I know this (quite ancient) pull request has been open (#403), but I wasn't sure on its status. I think the consensus was to wait for sklearn to integrate the necessary changes? If that's still the case, then please feel free to remove this PR.
Here I make use of scipy's extremely nifty LinearOperator class to customize the dot product functions for an input sparse matrix. In this case, the 'custom' dot product performs implicit mean centering.
In my benchmarks, performing implicit mean centering in this way does not affect the runtime whatsoever. However, this approach has to use svds, for which randomized SVD is not implemented.

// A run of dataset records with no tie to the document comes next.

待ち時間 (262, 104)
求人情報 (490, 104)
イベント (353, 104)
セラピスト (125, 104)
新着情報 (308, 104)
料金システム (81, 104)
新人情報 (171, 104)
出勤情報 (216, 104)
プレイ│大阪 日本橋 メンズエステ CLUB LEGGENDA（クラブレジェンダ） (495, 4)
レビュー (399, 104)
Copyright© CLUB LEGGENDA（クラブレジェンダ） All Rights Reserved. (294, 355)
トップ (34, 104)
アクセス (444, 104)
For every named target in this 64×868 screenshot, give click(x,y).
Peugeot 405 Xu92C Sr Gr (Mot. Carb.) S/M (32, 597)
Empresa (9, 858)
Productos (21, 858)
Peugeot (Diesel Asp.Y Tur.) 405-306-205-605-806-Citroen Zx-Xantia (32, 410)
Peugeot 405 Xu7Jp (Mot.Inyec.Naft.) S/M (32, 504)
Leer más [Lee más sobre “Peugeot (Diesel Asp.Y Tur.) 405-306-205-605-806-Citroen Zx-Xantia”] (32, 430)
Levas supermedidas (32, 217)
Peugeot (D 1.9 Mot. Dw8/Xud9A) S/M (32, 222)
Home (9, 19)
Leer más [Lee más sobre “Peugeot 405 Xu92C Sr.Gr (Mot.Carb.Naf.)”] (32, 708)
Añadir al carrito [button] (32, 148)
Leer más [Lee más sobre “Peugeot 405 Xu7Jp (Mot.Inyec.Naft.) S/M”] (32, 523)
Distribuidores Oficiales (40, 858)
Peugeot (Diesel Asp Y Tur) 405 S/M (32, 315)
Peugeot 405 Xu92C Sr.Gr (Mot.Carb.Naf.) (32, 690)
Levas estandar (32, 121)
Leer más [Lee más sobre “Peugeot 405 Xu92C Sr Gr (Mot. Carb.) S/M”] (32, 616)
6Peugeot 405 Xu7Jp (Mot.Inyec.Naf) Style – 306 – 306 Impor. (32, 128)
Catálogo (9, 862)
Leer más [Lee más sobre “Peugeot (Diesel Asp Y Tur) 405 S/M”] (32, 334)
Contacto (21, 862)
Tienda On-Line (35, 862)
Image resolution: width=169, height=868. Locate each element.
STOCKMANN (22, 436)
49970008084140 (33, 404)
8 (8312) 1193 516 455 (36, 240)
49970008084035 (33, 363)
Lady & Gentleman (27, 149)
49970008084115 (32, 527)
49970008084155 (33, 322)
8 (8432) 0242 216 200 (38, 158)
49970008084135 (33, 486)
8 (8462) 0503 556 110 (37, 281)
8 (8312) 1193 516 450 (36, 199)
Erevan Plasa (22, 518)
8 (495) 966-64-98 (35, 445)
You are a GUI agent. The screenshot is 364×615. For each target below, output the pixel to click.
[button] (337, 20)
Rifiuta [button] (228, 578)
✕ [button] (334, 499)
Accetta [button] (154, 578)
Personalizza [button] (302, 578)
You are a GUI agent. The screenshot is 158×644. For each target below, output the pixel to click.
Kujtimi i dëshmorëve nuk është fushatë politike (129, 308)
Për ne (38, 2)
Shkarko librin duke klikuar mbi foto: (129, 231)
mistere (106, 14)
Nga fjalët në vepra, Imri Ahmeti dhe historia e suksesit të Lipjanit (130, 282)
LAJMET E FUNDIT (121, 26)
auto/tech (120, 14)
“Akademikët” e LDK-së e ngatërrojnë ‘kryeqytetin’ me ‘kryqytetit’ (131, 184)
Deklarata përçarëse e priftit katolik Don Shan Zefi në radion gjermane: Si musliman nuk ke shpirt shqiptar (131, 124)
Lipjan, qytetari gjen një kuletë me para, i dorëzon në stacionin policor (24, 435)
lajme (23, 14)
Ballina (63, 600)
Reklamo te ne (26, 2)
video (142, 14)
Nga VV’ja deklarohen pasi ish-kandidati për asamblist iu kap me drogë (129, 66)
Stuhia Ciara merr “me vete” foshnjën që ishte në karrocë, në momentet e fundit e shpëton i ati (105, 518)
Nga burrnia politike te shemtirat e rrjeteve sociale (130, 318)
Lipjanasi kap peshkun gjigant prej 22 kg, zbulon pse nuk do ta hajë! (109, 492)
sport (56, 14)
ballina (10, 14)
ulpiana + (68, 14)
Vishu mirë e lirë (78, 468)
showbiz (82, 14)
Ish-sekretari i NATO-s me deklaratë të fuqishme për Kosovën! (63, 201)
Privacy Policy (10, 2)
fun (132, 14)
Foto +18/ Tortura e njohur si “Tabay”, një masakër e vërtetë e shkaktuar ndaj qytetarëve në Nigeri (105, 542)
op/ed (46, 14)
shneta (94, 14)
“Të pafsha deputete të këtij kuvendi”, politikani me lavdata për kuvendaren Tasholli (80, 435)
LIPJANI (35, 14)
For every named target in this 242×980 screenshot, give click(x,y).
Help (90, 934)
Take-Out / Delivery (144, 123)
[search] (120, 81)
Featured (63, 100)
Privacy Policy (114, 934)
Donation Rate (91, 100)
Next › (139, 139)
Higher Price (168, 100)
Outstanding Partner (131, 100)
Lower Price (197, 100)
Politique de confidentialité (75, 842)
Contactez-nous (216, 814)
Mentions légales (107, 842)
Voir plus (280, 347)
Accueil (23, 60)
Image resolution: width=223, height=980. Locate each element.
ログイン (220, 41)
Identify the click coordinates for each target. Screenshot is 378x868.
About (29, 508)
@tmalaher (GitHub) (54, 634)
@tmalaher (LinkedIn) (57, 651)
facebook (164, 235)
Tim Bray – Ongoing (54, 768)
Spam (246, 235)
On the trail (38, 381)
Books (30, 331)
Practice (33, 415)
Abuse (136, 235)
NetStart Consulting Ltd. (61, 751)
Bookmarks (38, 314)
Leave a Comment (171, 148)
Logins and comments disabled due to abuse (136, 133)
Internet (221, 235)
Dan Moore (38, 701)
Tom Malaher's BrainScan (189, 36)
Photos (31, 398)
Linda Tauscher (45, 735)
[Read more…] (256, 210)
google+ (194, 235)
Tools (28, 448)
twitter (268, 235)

So we have to use 'arpack', which can be significantly slower (but not intractably so.... in my hands, I could still do PCA on datasets of 200k+ cells in minutes, and it sure beats densifying the data, if you want more thorough benchmarks I am happy to generate them!).
The way I incorporated this functionality into scanpy/preprocessing/_simple.py might be questionable, and would love any suggestions or advice on how to better integrate this if there is interest in pushing this PR through. Let me know!